A good time to die (October 16, 2008)

 

            We know by now that decisions for resuming experiments on atomic explosions, in open air or underground, are bad news.  We know that decisions to leave man out of the loop of programmed launching of guided ballistic missiles are wrong decisions.  We are learning that the ozone layer is good and protects the living organisms from lethal dozes of ultra-violet radiations; that the depletion of ozone over the Antarctic is very bad news.  We recognize that the increased concentration of CO2 may be causing the “Greenhouse Effect”, melting the North Pole and increasing the Oceans water level.  We have this gut feeling that the deforestation of the virgin forests in the Equator is degrading the quality of air and increasing the numbers of tsunamis or cyclones or tidal waves or hurricanes.  We blame those who still insist on residing around the targeted sea shores as if these cataclysms would disappear any time soon.  We are less sure how the high tension pylons amidst towns alter the health of children but active citizens must have learned the lesson to no longer wait for the results of research and experiments when health and safety are of concern.

 

We know that our intelligence is intrinsically malignant but the most malignant are those vicious, lengthy and recurring cycles of the decision processes to settle on remedial plans of actions.
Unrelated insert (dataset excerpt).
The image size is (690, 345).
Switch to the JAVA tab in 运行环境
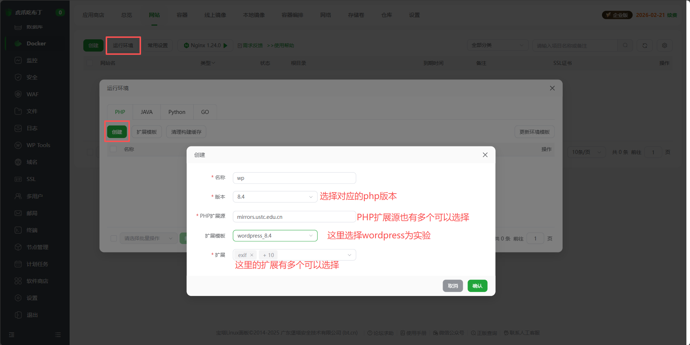(146, 112)
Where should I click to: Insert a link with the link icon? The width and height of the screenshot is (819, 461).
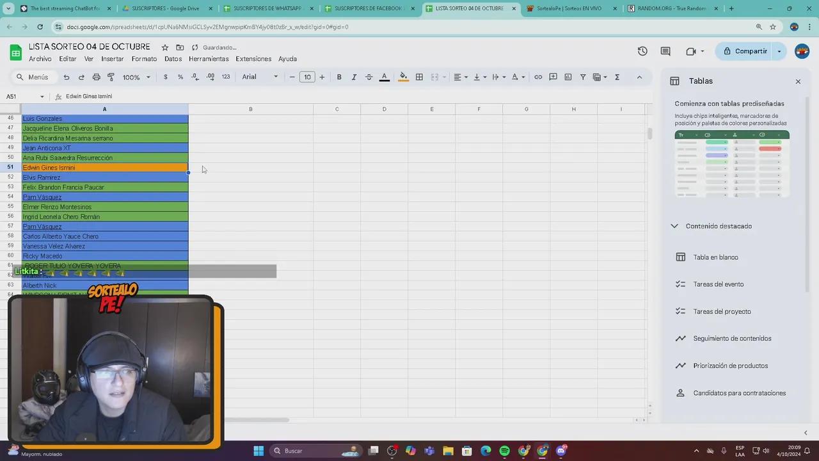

We frequently don’t know the mechanisms to resolve what we initiated and much less these processes that takes decades to recognize the problems and reach agreements to act and persevere in our programs.  Earth has mechanisms to stabilize harms done to it but it requires man to leave it alone for hundreds and thousands of years.
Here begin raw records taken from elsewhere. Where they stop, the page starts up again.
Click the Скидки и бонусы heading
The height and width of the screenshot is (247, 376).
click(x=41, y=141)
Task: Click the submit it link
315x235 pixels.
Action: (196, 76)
Every time man creates a problem to earth’s quality and stability we have to wait for a valiant scientist to sound the alarm.  Then we have to wait for this scientist to affiliate with a recognized international figure to give credit and weight for his discovery.  Then we have to wait for the convinced scientists and professionals to sign up a manifest and present it to the UN so that the UN might receives a wake up call to take on its responsibilities to preserving human rights for clean air, clean potable water, clean environment and human rights for health and safety and security.  Then we have to wait for one superpower to admit that what is happening is bad, that the level of tolerance, invariably set by unprofessional specialists in the field, is no longer acceptable.  Then we have to wait for one superpower to unilaterally agree to distance itself from the pack of wolves and actively remediate. Then we have to hear the complaints of economical infeasibility of regulations to remedial actions and then we have to set a period that lengthens to decades to start an effective program that agrees to everyone concerned.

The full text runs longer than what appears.